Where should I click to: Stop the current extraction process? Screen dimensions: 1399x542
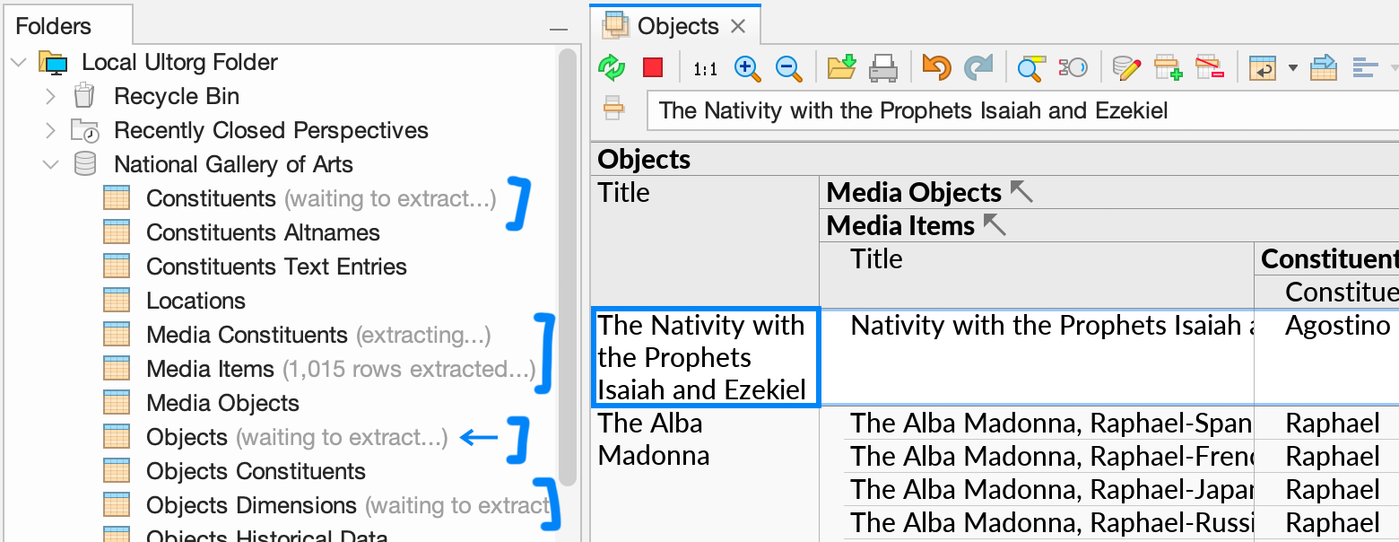653,67
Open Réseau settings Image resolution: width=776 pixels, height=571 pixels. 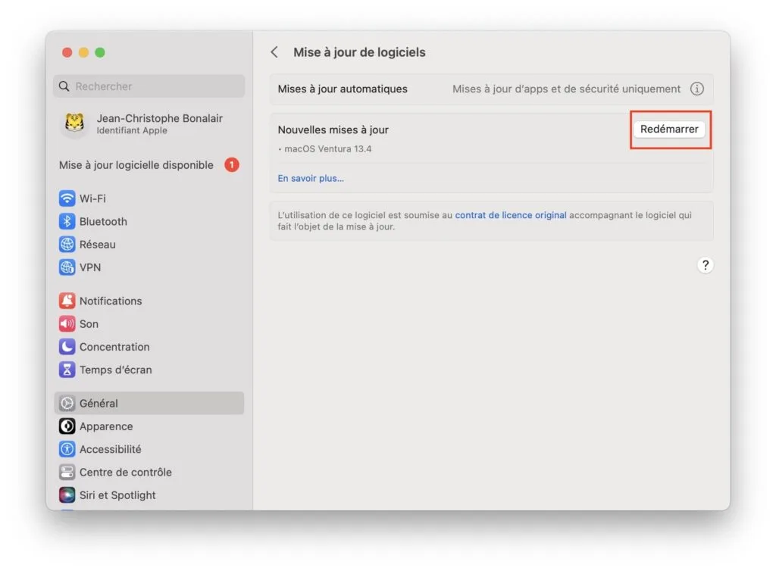[67, 244]
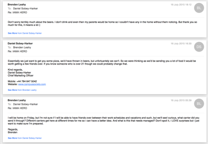
Task: Click sender name Brenden Leahy in top email
Action: 17,4
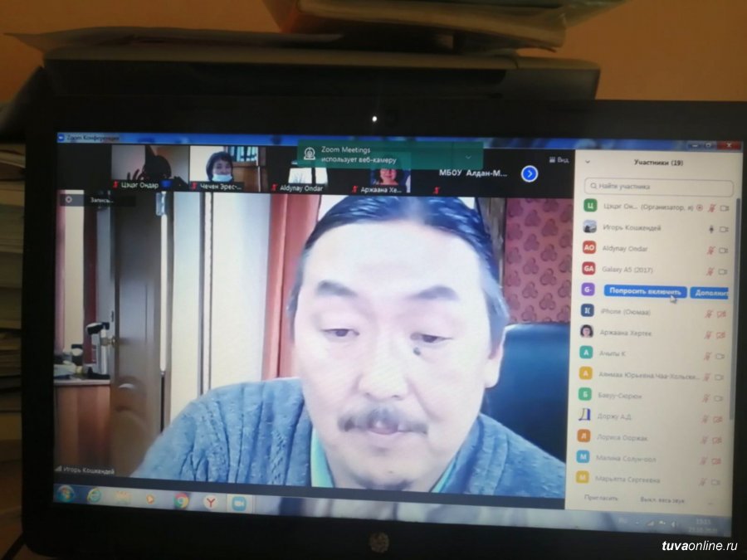The height and width of the screenshot is (560, 747).
Task: Click the microphone icon next to Игорь Кошкендей
Action: pyautogui.click(x=710, y=228)
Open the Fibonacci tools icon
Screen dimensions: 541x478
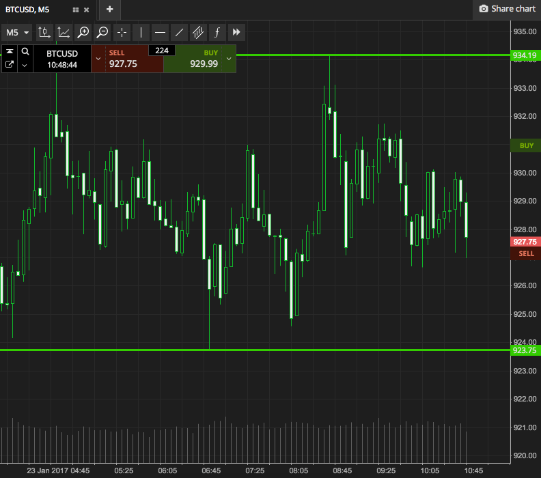217,32

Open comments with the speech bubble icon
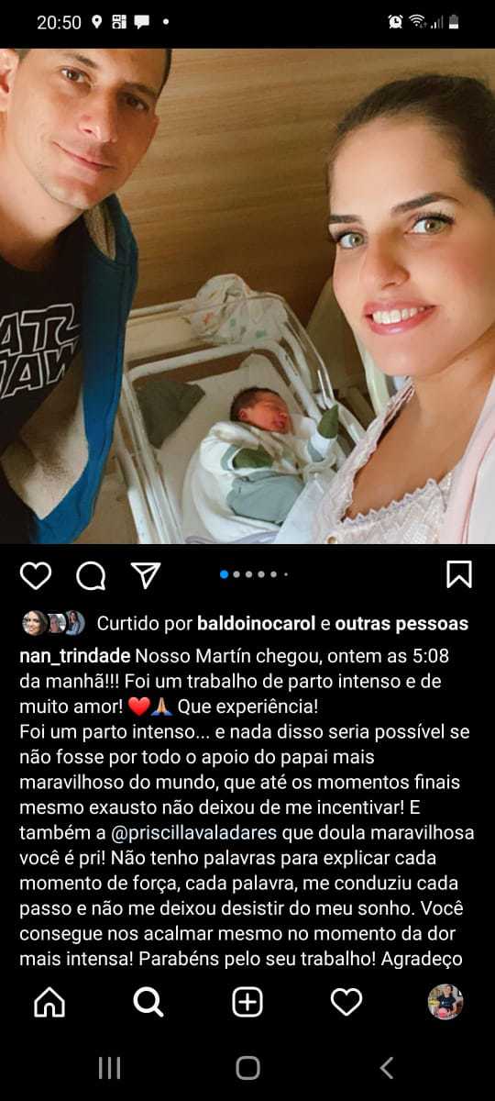(x=91, y=575)
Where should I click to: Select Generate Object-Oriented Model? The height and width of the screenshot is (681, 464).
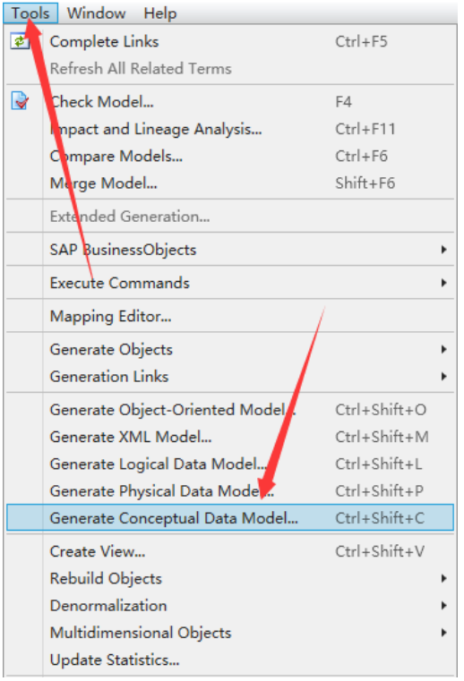[x=230, y=410]
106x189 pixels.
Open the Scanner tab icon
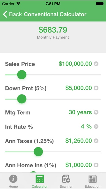click(66, 179)
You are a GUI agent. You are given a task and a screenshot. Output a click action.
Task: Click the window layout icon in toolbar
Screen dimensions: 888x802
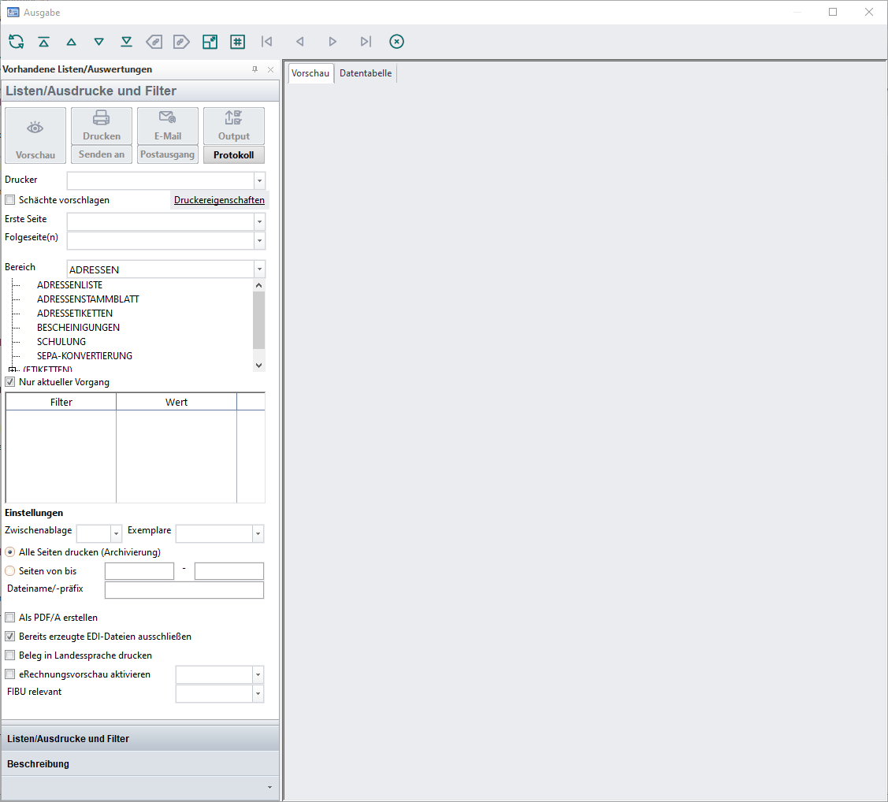(x=210, y=42)

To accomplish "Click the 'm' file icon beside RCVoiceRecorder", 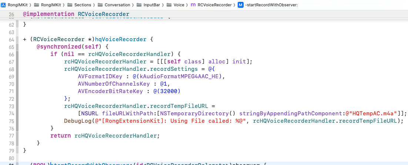I will (193, 5).
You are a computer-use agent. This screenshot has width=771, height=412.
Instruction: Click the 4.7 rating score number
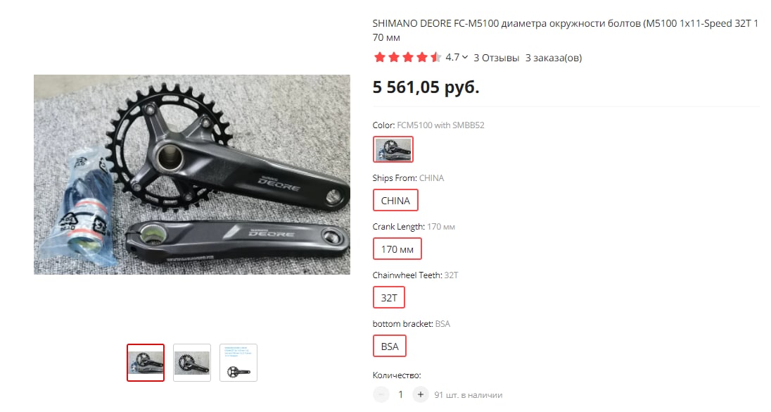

• Task details: Which of the lines above hold the word "agent"? Copy each one.

• Answer space:
You are a GUI agent. You are given a task and a screenshot. Output a click action.
You are a computer-use agent. This screenshot has width=771, height=412.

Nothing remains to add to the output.